• STORED DATA:

┌──

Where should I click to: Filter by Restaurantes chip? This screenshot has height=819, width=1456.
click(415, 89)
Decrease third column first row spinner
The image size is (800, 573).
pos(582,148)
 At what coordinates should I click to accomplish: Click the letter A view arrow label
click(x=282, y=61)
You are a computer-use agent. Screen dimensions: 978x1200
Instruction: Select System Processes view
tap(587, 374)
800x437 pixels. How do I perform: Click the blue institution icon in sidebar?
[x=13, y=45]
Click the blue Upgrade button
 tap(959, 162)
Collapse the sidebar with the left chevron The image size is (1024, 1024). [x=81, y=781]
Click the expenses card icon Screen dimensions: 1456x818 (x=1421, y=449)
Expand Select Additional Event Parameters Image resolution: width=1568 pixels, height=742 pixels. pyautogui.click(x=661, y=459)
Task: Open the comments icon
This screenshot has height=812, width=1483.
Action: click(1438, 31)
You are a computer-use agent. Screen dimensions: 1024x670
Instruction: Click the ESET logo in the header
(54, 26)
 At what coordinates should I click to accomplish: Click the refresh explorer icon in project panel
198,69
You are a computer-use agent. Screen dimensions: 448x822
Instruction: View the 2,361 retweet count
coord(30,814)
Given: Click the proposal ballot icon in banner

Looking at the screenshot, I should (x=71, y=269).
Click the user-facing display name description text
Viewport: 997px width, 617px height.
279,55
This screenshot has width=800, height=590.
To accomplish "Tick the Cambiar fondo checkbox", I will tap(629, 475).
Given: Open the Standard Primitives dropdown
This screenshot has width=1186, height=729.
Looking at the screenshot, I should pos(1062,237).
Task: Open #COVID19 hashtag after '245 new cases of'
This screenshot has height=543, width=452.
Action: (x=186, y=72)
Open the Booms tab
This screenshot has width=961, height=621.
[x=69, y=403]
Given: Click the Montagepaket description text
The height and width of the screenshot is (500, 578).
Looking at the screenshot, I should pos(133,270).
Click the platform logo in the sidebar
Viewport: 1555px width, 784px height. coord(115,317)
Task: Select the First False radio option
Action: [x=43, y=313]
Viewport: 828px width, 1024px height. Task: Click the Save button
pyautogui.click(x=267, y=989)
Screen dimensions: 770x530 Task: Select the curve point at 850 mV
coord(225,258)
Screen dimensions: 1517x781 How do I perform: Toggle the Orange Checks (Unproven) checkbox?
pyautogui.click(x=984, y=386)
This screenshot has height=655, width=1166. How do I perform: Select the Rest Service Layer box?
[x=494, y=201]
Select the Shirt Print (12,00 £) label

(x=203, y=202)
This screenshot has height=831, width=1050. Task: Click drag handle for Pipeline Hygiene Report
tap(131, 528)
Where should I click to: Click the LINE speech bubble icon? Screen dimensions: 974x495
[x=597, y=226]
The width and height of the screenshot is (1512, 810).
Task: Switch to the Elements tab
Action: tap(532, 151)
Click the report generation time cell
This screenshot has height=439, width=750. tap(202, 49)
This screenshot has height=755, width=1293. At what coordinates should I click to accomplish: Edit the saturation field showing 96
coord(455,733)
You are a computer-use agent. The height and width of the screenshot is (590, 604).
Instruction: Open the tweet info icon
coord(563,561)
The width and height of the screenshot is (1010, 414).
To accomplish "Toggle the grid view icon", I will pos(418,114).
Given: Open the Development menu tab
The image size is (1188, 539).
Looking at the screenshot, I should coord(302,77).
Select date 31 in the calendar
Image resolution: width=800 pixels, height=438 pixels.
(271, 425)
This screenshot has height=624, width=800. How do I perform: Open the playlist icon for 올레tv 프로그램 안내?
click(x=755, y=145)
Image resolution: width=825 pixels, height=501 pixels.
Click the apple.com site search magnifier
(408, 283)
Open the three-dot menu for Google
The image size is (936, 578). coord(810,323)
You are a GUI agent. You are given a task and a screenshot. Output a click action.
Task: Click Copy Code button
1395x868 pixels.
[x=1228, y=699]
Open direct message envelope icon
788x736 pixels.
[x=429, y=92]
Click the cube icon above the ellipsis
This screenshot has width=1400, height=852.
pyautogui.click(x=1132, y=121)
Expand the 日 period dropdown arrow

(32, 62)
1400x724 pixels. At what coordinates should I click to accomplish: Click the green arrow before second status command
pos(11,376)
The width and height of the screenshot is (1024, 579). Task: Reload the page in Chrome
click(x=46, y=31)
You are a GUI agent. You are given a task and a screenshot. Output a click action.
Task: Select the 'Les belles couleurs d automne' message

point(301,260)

└──

• EXERCISE BRIEF: Arrange every line of the data above into a Markdown table with the columns "Line No." and "Text". Number the rows in order and omit blank lines.

• ANSWER IN FULL:
| Line No. | Text |
|---|---|
| 1 | Where should I click to: Filter by Restaurantes chip? This screenshot has height=819, width=1456. |
| 2 | click(415, 89) |
| 3 | Decrease third column first row spinner |
| 4 | The image size is (800, 573). |
| 5 | pos(582,148) |
| 6 |  At what coordinates should I click to accomplish: Click the letter A view arrow label |
| 7 | click(x=282, y=61) |
| 8 | You are a computer-use agent. Screen dimensions: 978x1200 |
| 9 | Instruction: Select System Processes view |
| 10 | tap(587, 374) |
| 11 | 800x437 pixels. How do I perform: Click the blue institution icon in sidebar? |
| 12 | [x=13, y=45] |
| 13 | Click the blue Upgrade button |
| 14 |  tap(959, 162) |
| 15 | Collapse the sidebar with the left chevron The image size is (1024, 1024). [x=81, y=781] |
| 16 | Click the expenses card icon Screen dimensions: 1456x818 (x=1421, y=449) |
| 17 | Expand Select Additional Event Parameters Image resolution: width=1568 pixels, height=742 pixels. pyautogui.click(x=661, y=459) |
| 18 | Task: Open the comments icon |
| 19 | This screenshot has height=812, width=1483. |
| 20 | Action: click(1438, 31) |
| 21 | You are a computer-use agent. Screen dimensions: 1024x670 |
| 22 | Instruction: Click the ESET logo in the header |
| 23 | (54, 26) |
| 24 |  At what coordinates should I click to accomplish: Click the refresh explorer icon in project panel |
| 25 | 198,69 |
| 26 | You are a computer-use agent. Screen dimensions: 448x822 |
| 27 | Instruction: View the 2,361 retweet count |
| 28 | coord(30,814) |
| 29 | Given: Click the proposal ballot icon in banner |
| 30 | Looking at the screenshot, I should (x=71, y=269). |
| 31 | Click the user-facing display name description text |
| 32 | Viewport: 997px width, 617px height. |
| 33 | 279,55 |
| 34 | This screenshot has width=800, height=590. |
| 35 | To accomplish "Tick the Cambiar fondo checkbox", I will tap(629, 475). |
| 36 | Given: Open the Standard Primitives dropdown |
| 37 | This screenshot has width=1186, height=729. |
| 38 | Looking at the screenshot, I should pos(1062,237). |
| 39 | Task: Open #COVID19 hashtag after '245 new cases of' |
| 40 | This screenshot has height=543, width=452. |
| 41 | Action: (x=186, y=72) |
| 42 | Open the Booms tab |
| 43 | This screenshot has width=961, height=621. |
| 44 | [x=69, y=403] |
| 45 | Given: Click the Montagepaket description text |
| 46 | The height and width of the screenshot is (500, 578). |
| 47 | Looking at the screenshot, I should pos(133,270). |
| 48 | Click the platform logo in the sidebar |
| 49 | Viewport: 1555px width, 784px height. coord(115,317) |
| 50 | Task: Select the First False radio option |
| 51 | Action: [x=43, y=313] |
| 52 | Viewport: 828px width, 1024px height. Task: Click the Save button |
| 53 | pyautogui.click(x=267, y=989) |
| 54 | Screen dimensions: 770x530 Task: Select the curve point at 850 mV |
| 55 | coord(225,258) |
| 56 | Screen dimensions: 1517x781 How do I perform: Toggle the Orange Checks (Unproven) checkbox? |
| 57 | pyautogui.click(x=984, y=386) |
| 58 | This screenshot has height=655, width=1166. How do I perform: Select the Rest Service Layer box? |
| 59 | [x=494, y=201] |
| 60 | Select the Shirt Print (12,00 £) label |
| 61 | (x=203, y=202) |
| 62 | This screenshot has height=831, width=1050. Task: Click drag handle for Pipeline Hygiene Report |
| 63 | tap(131, 528) |
| 64 | Where should I click to: Click the LINE speech bubble icon? Screen dimensions: 974x495 |
| 65 | [x=597, y=226] |
| 66 | The width and height of the screenshot is (1512, 810). |
| 67 | Task: Switch to the Elements tab |
| 68 | Action: tap(532, 151) |
| 69 | Click the report generation time cell |
| 70 | This screenshot has height=439, width=750. tap(202, 49) |
| 71 | This screenshot has height=755, width=1293. At what coordinates should I click to accomplish: Edit the saturation field showing 96 |
| 72 | coord(455,733) |
| 73 | You are a computer-use agent. The height and width of the screenshot is (590, 604). |
| 74 | Instruction: Open the tweet info icon |
| 75 | coord(563,561) |
| 76 | The width and height of the screenshot is (1010, 414). |
| 77 | To accomplish "Toggle the grid view icon", I will pos(418,114). |
| 78 | Given: Open the Development menu tab |
| 79 | The image size is (1188, 539). |
| 80 | Looking at the screenshot, I should coord(302,77). |
| 81 | Select date 31 in the calendar |
| 82 | Image resolution: width=800 pixels, height=438 pixels. |
| 83 | (271, 425) |
| 84 | This screenshot has height=624, width=800. How do I perform: Open the playlist icon for 올레tv 프로그램 안내? |
| 85 | click(x=755, y=145) |
| 86 | Image resolution: width=825 pixels, height=501 pixels. |
| 87 | Click the apple.com site search magnifier |
| 88 | (408, 283) |
| 89 | Open the three-dot menu for Google |
| 90 | The image size is (936, 578). coord(810,323) |
| 91 | You are a GUI agent. You are given a task and a screenshot. Output a click action. |
| 92 | Task: Click Copy Code button |
| 93 | 1395x868 pixels. |
| 94 | [x=1228, y=699] |
| 95 | Open direct message envelope icon |
| 96 | 788x736 pixels. |
| 97 | [x=429, y=92] |
| 98 | Click the cube icon above the ellipsis |
| 99 | This screenshot has width=1400, height=852. |
| 100 | pyautogui.click(x=1132, y=121) |
| 101 | Expand the 日 period dropdown arrow |
| 102 | (32, 62) |
| 103 | 1400x724 pixels. At what coordinates should I click to accomplish: Click the green arrow before second status command |
| 104 | pos(11,376) |
| 105 | The width and height of the screenshot is (1024, 579). Task: Reload the page in Chrome |
| 106 | click(x=46, y=31) |
| 107 | You are a GUI agent. You are given a task and a screenshot. Output a click action. |
| 108 | Task: Select the 'Les belles couleurs d automne' message |
| 109 | point(301,260) |